"A arte existe para que a realidade não nos destrua." Friedrich Nietzsche



quarta-feira, 15 de dezembro de 2010

Memórias sustenidas


                                sentimentos em Fá Maior a Silviano Serpa, meu avô.

          Chorinhos. Partituras discordes e uma Bohemia. Retratos.  Ouvi em algum lugar e ficou guardado nas gavetas do inconsciente. Dizia-se que “nenhuma coisa existe onde a palavra quebra”, ainda digo, onde um acorde quebra, e certamente não. Acaso lembranças. E tudo já se diz, por si só. Havia tempos. Tempos que se perdem de vista, ou nos perdem, contudo não nos deixam de todo, e melhor, nos abraçam em meio à vazios existenciais, e à própria existência a qual se apoiam. E como até, que para atenuar lembranças.
          Ainda sinto o cheiro da fumaça em que se debruçavam as noites trigueiras, as quais presenciava cheia de percepção e encantamento àqueles contraltos em dueto. Ao som de violões e bandolins, os dias de infância pareciam cânticos, e dançavam, como se fossem os bemóis por ele emitidos, ou melhor, por ele doados, com toda a maestria de um trovador. Risos soltos pelas escadas, janelas acordadas, como que à espera de um pequeno esgar de um sustenido trazido pelo vento. Esquinas de portas abertas, mesas. As ruas sorriam como crianças em dias de brinquedos.  As ladeiras com seus olhos de lua, recitavam trovas à esperança daquelas vozes dissonantes que lhe acompanhariam em suas madrugadas nuas. Quartos quietos, cigarros, jogos de mesa, Nelson. Roncos de cuíca ecoavam.  As meia-luzes das noites vadias confundiam auroras com chorinhos de ouro. Memórias assumiam trejeitos de puta. A fumaça dos cinzeiros abarrotados de filtros de cigarro barato pesava o ambiente. Ao pé da ladeira, violões corneados discutiam fossas.  Ao cume, alguém declamava as memórias do Café Nice.

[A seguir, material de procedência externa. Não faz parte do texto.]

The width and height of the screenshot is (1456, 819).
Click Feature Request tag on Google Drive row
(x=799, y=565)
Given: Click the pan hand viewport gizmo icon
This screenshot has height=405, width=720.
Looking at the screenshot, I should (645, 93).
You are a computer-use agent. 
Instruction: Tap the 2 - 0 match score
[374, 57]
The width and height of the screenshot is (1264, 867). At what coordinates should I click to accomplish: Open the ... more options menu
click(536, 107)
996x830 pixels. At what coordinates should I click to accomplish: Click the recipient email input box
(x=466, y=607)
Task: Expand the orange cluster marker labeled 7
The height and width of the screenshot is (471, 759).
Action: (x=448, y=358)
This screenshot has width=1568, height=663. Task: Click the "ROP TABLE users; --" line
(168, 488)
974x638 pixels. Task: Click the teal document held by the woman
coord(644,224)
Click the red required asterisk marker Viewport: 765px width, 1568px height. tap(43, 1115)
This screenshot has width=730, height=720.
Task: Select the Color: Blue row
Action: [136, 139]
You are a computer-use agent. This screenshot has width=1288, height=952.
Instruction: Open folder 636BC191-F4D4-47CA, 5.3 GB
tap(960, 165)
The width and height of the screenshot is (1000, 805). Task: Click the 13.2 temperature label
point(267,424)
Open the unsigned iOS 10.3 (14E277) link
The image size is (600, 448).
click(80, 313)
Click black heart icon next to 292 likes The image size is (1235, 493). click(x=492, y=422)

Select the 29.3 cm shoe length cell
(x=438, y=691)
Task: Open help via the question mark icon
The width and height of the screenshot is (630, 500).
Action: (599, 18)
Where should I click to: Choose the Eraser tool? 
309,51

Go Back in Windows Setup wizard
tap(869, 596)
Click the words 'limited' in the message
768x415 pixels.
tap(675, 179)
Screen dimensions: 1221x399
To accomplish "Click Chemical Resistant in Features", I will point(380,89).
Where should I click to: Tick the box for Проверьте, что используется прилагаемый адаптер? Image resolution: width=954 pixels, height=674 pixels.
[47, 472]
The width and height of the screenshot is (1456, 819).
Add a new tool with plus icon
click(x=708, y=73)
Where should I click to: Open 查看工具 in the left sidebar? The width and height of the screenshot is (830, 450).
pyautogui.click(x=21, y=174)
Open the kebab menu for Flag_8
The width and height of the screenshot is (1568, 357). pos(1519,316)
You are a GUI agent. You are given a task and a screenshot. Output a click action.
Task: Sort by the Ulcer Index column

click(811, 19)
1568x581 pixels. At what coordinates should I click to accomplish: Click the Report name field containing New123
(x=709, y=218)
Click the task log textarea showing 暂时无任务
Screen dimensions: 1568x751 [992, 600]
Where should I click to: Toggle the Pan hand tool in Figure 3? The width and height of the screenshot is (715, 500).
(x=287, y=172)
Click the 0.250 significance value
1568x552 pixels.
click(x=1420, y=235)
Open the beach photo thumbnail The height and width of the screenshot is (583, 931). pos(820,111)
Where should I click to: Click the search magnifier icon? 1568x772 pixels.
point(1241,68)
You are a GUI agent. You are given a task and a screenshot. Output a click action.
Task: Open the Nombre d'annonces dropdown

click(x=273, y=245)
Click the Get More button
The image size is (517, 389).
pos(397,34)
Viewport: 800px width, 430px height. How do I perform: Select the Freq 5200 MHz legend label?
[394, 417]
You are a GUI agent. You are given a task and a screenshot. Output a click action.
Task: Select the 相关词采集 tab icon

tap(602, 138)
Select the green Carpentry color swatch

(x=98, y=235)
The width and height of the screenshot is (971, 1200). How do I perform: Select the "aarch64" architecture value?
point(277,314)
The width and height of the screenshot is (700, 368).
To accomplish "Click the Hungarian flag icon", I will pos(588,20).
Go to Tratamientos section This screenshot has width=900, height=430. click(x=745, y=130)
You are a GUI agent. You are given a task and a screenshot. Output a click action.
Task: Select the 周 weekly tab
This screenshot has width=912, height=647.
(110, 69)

Saudade.

4 comentários:

Henrique disse...

"Risos soltos pelas escadas, janelas acordadas, como que à espera de um pequeno esgar de um sustenido trazido pelo vento".

Ah, a boemia...

Você escreve demais.
Parabéns!

Helena Castelli disse...

... aqui também bate o sineiro
um sino doce, pequenino
e da branca torre, no Natal,
todo ano como num encanto
desce do Deus menino
um soprinho.
(Fernando Campanella)

Desejo que já estejas usufruindo com seus familiares e amigos... das bençãos que nos trás o Natal.

Beijos de Feliz Natal!

Rhalyne disse...

FASCINANTE, diria.

Jefte disse...

E a vida não tem partitura... talvez por isso seja mais amena aos leigos - que, boêmios, sabem sim ser mais felizes, ser bem mais samba, essa gente bamba e de tanta cor (ainda que esta seja quase toda cinza)!